Flask-SignalBus automates this process and make is less error prone. It can automatically send the recorded messages after each transaction commit (steps 2 and 3). Also, the sending of the recorded messages can be triggered explicitly with a method call, or through the Flask Command Line Interface.

Installation

You can install Flask-SignalBus with pip:

$ pip install Flask-SignalBus

Usage

Each type of message (signal) that we plan to send over the message bus should have its own database model class defined. For example:

from flask import Flask
from flask_sqlalchemy import SQLAlchemy
from flask_signalbus import SignalBus

app = Flask(__name__)
db = SQLAlchemy(app)
signalbus = SignalBus(db)

class MySignal(db.Model):
    id = db.Column(db.Integer, primary_key=True, autoincrement=True)
    message_text = db.Column(db.Text, nullable=False)

    def send_signalbus_message(self):
        # Write some code here, that sends
        # the message over the message bus!

Here, MySignal represent one particular type of message that we will be sending over the message bus.

Auto-flushing

Each time we add a new object of type MySignal to db.session, Flask-SignalBus will take note of that, and finally, when the database transaction is committed, it will call the MySignal.send_signalbus_message method, and delete the corresponding row from the database table. All this will happen automatically, so that the only thing we need to do as a part of the database transaction, is to add our message to db.session:

# =========== Our transaction begins here. ===========

# We may insert/delete/update some database rows here!!!

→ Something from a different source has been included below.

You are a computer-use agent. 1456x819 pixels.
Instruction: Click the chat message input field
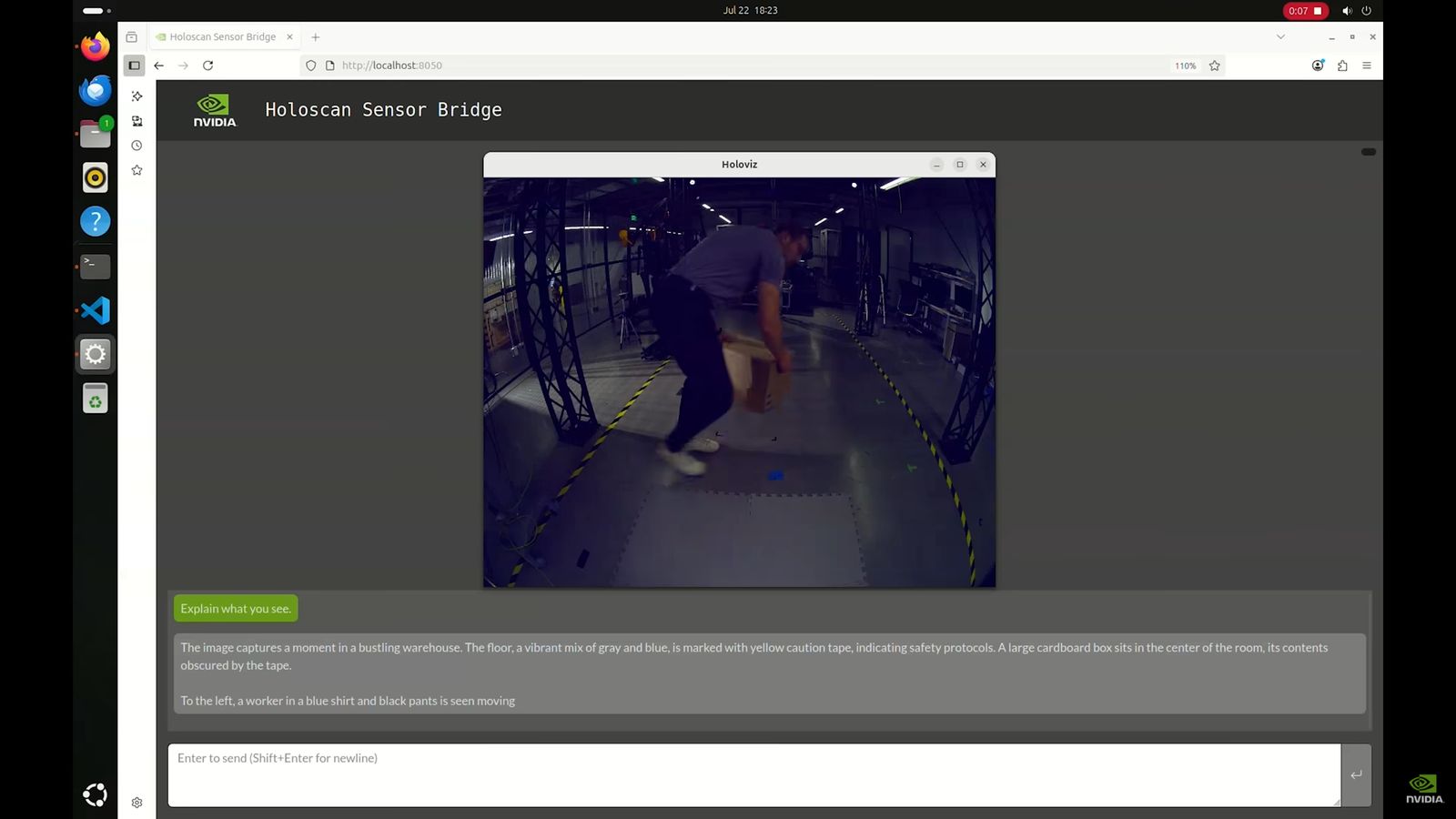point(753,774)
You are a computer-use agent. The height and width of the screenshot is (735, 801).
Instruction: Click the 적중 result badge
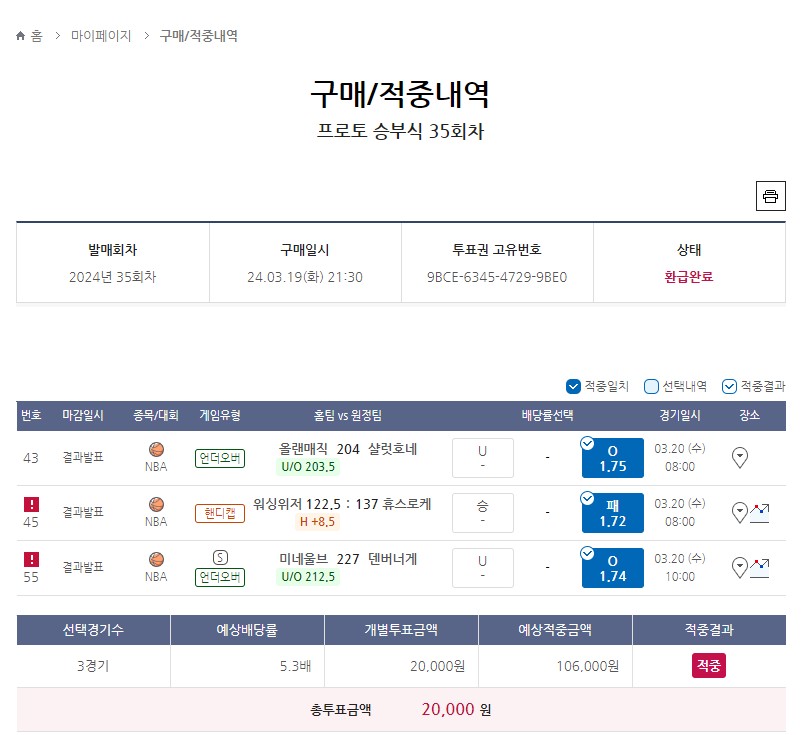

# Here we add our message to the database session:
db.session.add(MySignal(message_text='Message in a Bottle'))

# We may insert/delete/update some database rows here too!!!

db.commit()

# Our transaction is committed. The message has been sent
# over the message bus. The corresponding row in the
# database table has been deleted. Auto-magically!

Within one database transaction we can add many messages (signals) of many different types. As long as they have a send_signalbus_message method defined, they all will be processed and sent automatically (flushed).

This auto-flushing behavior can be disabled if it is not desired. In this case, the sending of the recorded messages need to be triggered explicitly.

Pending Signals

When auto-flushing is disabled, or when the program has stopped before the message had been sent over the message bus, the row representing the message will remain in the database for some time. We call this a pending signal.

To make sure that pending signals are processed in time, even when the application that generated them is off-line, it is recommended that pending signals are flushed periodically, independently from the application that generates them. This can be done in a cron job for example. (See Command Line Interface.)

Application Factory Pattern

If you want to use the Flask application factory pattern with Flask-SignalBus, you should subclass the SQLAlchemy class, adding the SignalBusMixin mixin to it. For example:

from flask_sqlalchemy import SQLAlchemy
from flask_signalbus import SignalBusMixin

class CustomSQLAlchemy(SignalBusMixin, SQLAlchemy):
    pass

db = CustomSQLAlchemy()

Note that SignalBusMixin should always come before SQLAlchemy.

Message Ordering, Message Duplication

Normally, Flask-SignalBus does not give guarantees about the order in which the messages are sent over the message bus. Also, sometimes a single message can be sent more than once. Keep that in mind while designing your system.

When you want to guarantee that messages are sent in a particular order, you should disable auto-flushing, define a signalbus_order_by attribute on the model class, and always use the flushordered CLI command to flush the messages explicitly. (Messages can still be sent more than once, though.)

Transaction Management Utilities

As a bonus, Flask-SignalBus offers some utilities for transaction management. See AtomicProceduresMixin for details.